The vast majority of the increase came in apartment buildings which exploded by nearly 57%, with the South and Northeast showing the largest gains, according to the report.
Single family homes started in the month rose just 8.2%, the report said.
The increase put housing starts at a 1.5 million annual rate, seasonally adjusted, far higher than the modest gain economists had been expecting, as builders take advantage of extremely low interest rates and the pent-up demand for homes.
The dramatic gain last month came on top of the surge in June to a 1.22 million annual rate, revised up from the 1.19 million initially reported.

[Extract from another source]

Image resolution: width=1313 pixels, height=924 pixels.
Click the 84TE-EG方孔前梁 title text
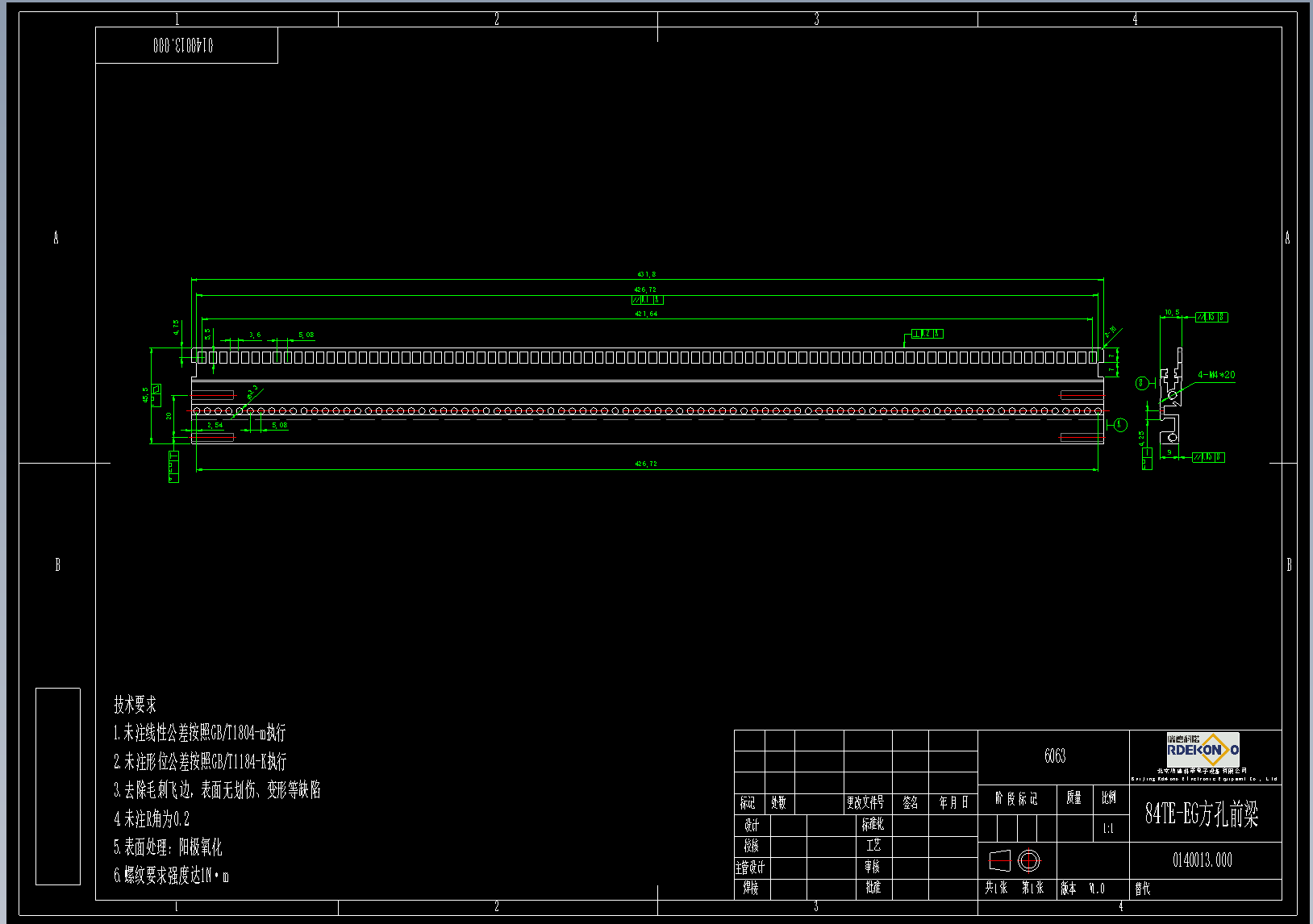1202,814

And more construction is in the pipeline, as building permits issued jumped another 18.8% compared to the prior month, the report said, with double-digit increases in permits for single-family and multi-unit homes.
Prior to the pandemic, home sales prices were rising given strong demand, and after the central bank slashed the benchmark interest rate to zero, low mortgage costs have spurred a fresh rush of homebuyers and boosted confidence of builders.
"Homebuyer demand remains robust, inventories are tight, and there is a need for new units to keep the pace of sales going," said Mike Fratantoni, chief economist at the Mortgage Bankers Association. "Housing is certainly one of the bright spots in the struggling economy."